“Masih ingat ga waktu kita di Bali, kamu pernah cerita sama aku kalau ada satu mimpi kamu yang belum terwujud? Kamu ingin kisah kita dibuat buku dan suatu hari buku itu bisa difilmkan? Kenapa sekarang kita ga mulai mewujudkannya? Kita hanya perlu mengambil langkah pertama. Aku siap mendampingi kamu sampai impian itu bisa terwujud.”
Suri menyodorkan sebuah laptop kepadaku dan memintaku untuk menulis. Aku memandangi laptop itu dan masih bingung harus mulai menulis darimana. Suri yang paham akan hal itu lalu duduk di sampingku dan kemudian menyalakan laptopnya.

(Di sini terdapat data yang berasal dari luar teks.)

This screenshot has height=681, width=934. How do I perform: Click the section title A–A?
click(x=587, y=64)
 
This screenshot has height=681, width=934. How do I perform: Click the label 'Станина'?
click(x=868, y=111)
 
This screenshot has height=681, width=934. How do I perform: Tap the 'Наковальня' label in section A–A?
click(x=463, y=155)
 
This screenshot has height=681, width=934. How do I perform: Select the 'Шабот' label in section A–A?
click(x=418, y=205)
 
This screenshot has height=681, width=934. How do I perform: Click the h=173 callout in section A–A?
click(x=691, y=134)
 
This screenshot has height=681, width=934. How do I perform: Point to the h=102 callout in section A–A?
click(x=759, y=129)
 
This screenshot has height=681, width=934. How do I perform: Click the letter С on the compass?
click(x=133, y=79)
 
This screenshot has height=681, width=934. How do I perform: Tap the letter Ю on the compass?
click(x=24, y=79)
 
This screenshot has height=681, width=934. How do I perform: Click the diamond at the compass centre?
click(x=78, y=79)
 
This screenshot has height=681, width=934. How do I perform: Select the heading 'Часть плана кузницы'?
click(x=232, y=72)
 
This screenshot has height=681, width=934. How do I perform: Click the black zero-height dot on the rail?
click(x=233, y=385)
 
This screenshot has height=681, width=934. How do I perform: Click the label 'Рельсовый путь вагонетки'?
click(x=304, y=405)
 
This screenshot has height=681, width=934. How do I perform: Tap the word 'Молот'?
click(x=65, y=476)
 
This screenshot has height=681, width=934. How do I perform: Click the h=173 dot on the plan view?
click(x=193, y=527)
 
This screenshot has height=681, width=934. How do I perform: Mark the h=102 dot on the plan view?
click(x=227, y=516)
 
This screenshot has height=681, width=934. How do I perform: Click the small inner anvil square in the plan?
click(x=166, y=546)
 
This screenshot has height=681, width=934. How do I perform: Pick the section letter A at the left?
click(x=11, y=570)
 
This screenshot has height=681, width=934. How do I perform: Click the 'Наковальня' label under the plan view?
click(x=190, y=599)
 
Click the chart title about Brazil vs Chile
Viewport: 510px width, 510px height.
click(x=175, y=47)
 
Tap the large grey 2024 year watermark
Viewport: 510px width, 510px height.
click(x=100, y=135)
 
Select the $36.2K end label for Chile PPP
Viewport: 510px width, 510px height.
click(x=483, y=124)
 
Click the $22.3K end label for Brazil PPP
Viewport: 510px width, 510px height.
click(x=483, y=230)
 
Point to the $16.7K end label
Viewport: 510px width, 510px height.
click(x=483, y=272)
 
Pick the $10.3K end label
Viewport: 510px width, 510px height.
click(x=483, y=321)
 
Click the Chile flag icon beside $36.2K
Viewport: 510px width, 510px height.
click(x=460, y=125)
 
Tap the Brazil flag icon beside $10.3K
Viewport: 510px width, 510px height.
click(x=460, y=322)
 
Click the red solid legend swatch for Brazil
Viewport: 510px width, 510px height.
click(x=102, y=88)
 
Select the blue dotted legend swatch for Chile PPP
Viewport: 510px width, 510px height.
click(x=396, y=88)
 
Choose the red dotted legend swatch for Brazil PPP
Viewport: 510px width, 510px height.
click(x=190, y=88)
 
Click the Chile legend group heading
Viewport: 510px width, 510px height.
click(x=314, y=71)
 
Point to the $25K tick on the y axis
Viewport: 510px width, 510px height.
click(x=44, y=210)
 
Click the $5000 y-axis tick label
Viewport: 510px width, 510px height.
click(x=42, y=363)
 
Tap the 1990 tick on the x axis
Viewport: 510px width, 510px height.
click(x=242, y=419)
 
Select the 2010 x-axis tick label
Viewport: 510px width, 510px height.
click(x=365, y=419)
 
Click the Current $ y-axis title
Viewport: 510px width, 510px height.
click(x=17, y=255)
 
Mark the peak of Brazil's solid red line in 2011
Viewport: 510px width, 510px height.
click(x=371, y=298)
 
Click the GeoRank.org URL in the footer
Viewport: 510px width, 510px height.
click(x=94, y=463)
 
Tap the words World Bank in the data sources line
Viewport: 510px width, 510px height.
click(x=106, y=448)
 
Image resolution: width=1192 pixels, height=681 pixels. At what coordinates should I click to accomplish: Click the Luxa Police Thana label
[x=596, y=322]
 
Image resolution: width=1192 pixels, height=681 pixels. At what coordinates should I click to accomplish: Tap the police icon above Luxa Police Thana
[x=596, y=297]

“Ga perlu bingung harus mulai darimana, tapi tulis saja yang ingin kamu tulis. Nanti aku bantu juga sedikit-sedikit. Kita kerjakan berdua ya sayang. Kalau buku ini udah selesai, aku yang mau turun tangan sendiri untuk mengangkat cerita ini menjadi film. Berapapun biaya yang harus dikeluarkan, aku ga akan mempermasalahkan.”
Aku lalu memegang tangan Suri dan menciumnya dengan lembut. Kulitnya begitu halus dan wangi. Tangan Suri memang sangat indah, dengan jari-jari yang lentik dan ramping, serta kulit putih bersih membuatku selalu ingin berlama-lama memegang tangannya dan menciumnya.
“Makasih sayang! Hari ini memang cukup berat untukku, tapi kamu selalu membuat semua menjadi terasa ringan. Makasih karena kamu masih ingat mimpiku. Makasih juga karena kamu ingin mewujudkannya. Aku menulis sekarang ya!”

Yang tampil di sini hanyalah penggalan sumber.